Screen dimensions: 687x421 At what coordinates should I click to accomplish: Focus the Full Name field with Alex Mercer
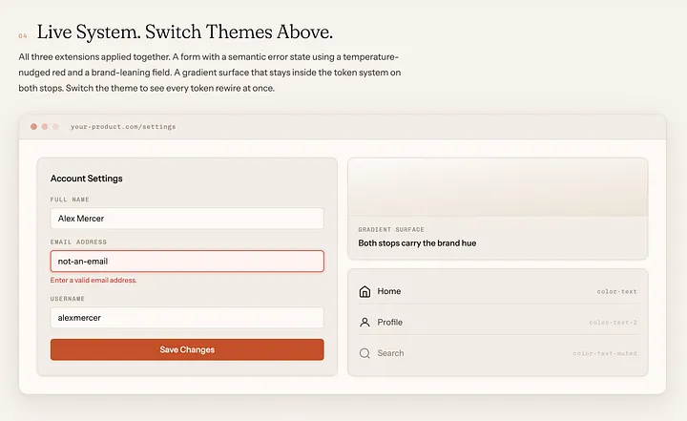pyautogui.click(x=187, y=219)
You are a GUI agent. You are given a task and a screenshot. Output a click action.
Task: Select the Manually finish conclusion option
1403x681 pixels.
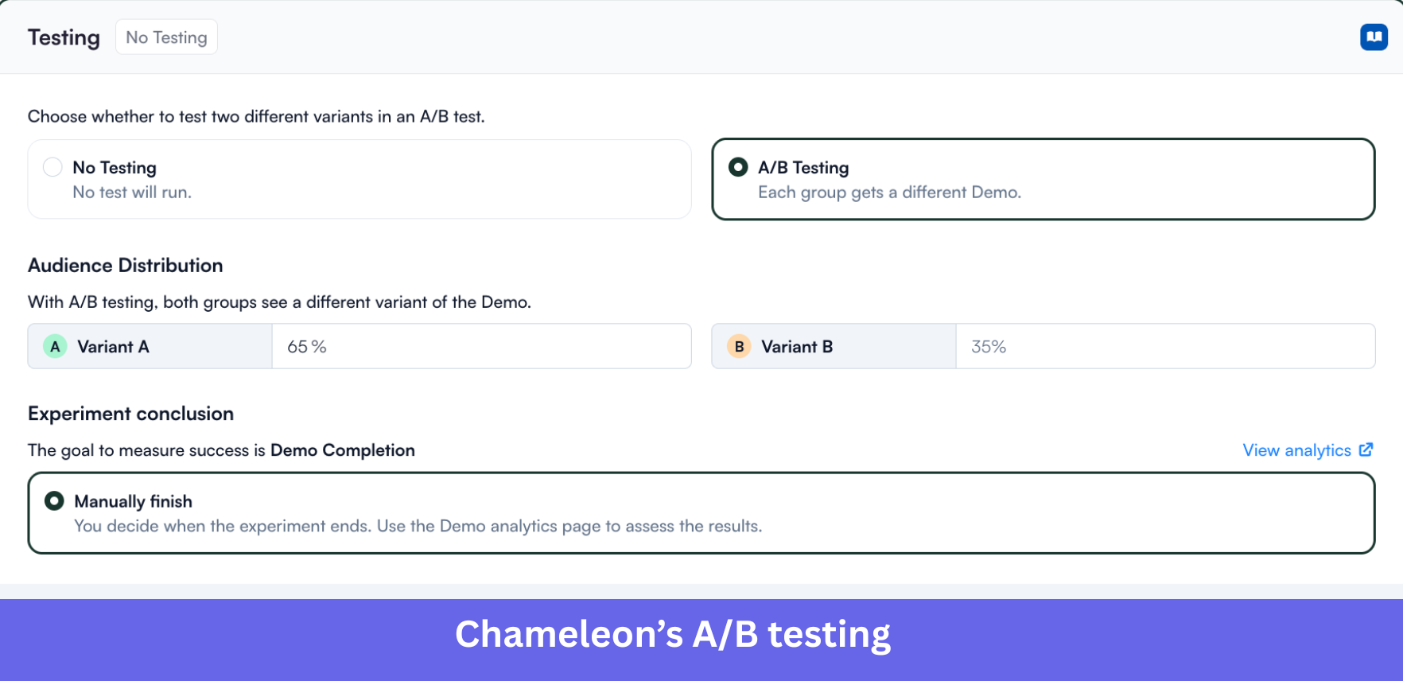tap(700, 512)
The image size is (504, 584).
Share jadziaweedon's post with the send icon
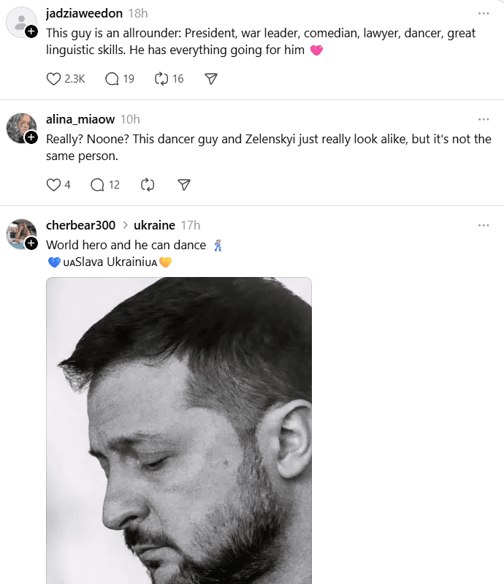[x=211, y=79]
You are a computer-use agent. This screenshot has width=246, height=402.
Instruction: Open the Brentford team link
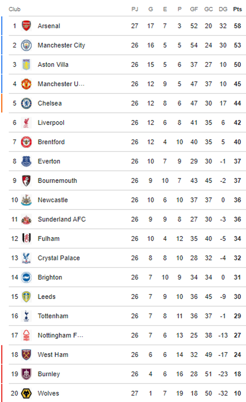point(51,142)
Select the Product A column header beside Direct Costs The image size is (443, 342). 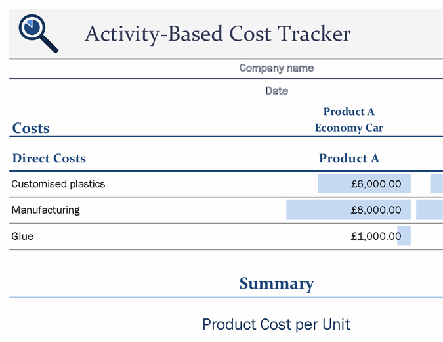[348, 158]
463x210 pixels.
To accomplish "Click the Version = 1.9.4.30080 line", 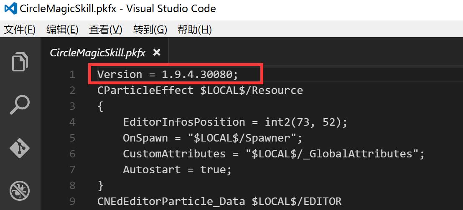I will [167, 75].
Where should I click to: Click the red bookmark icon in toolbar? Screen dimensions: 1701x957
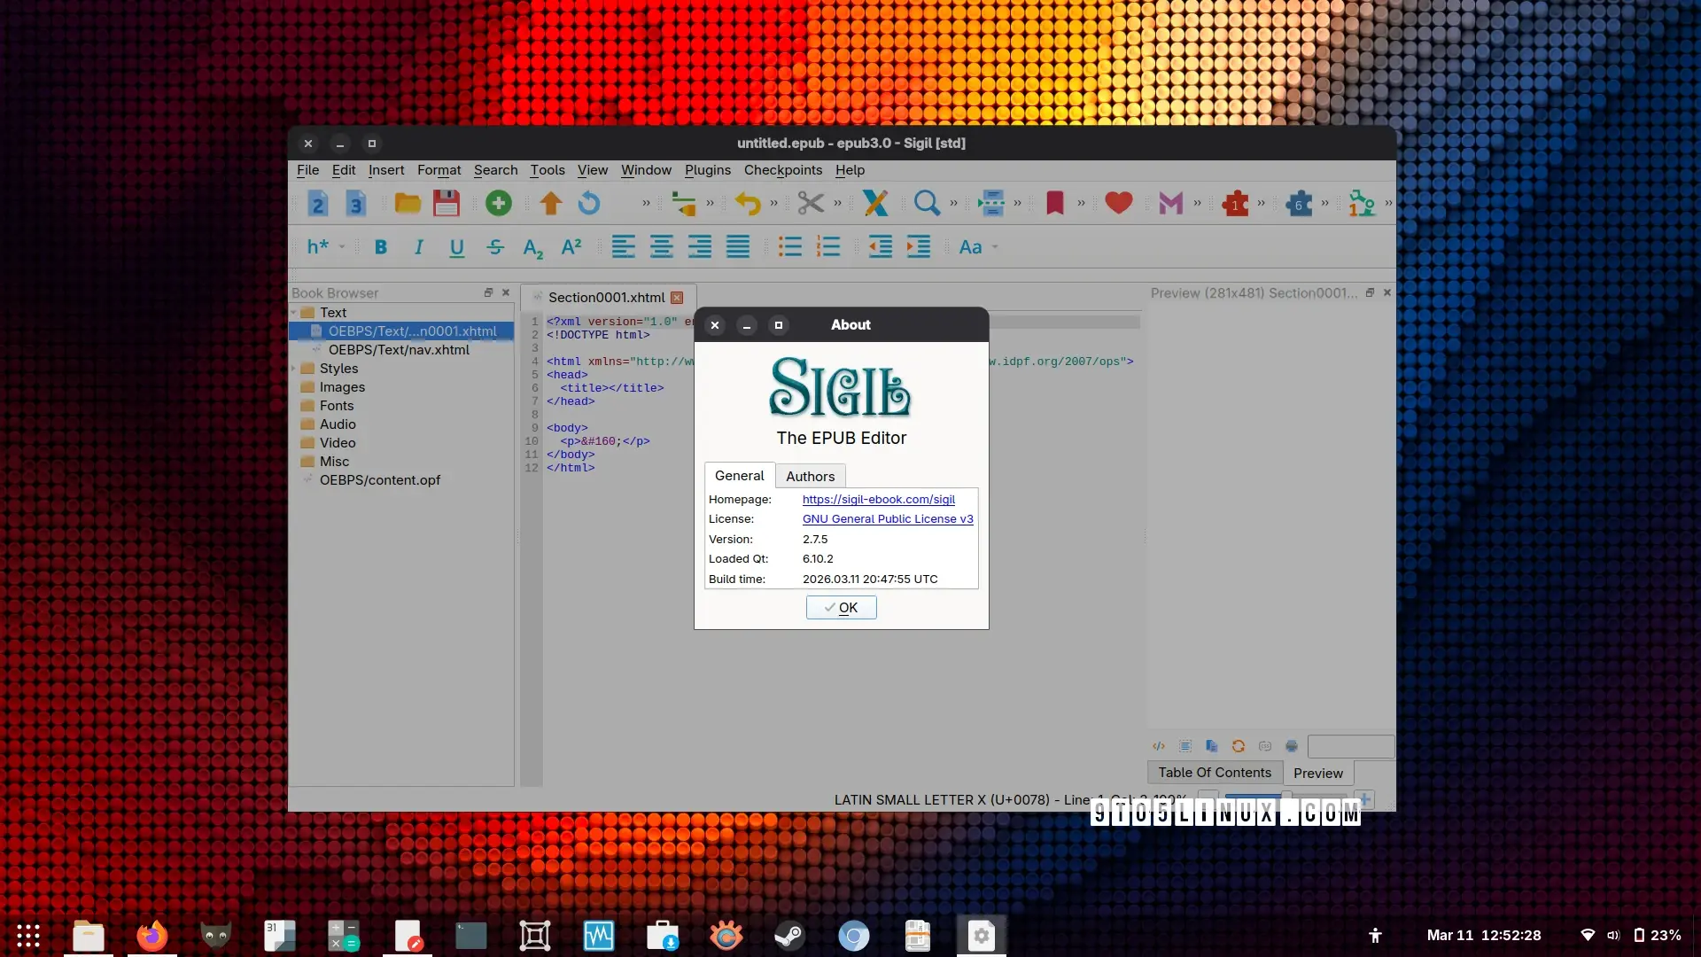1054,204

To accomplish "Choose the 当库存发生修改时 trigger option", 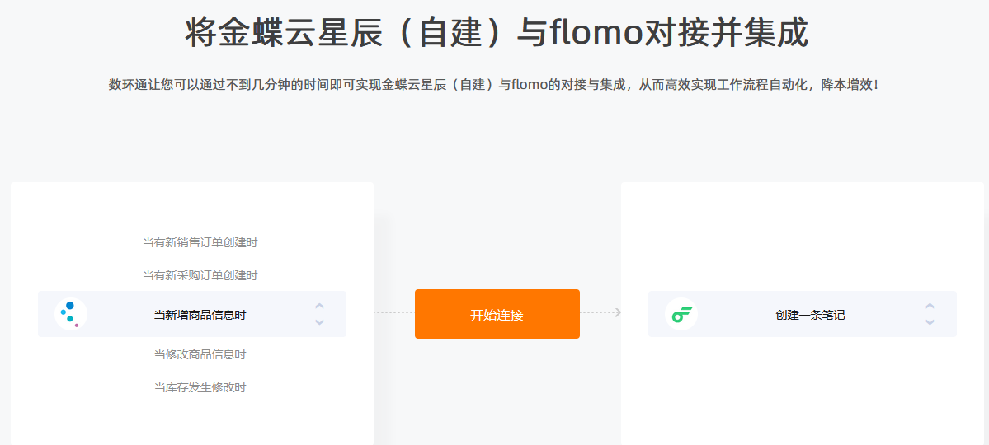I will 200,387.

▶ _Your goal_
Starting with the first of the rows above and going on through the line with "pyautogui.click(x=187, y=219)", copy those lines word for word, both ends included, and leave the pictures out.

▶ _Exercise solution_
Screen dimensions: 687x421 At what coordinates should I click to accomplish: Focus the Full Name field with Alex Mercer
pyautogui.click(x=187, y=219)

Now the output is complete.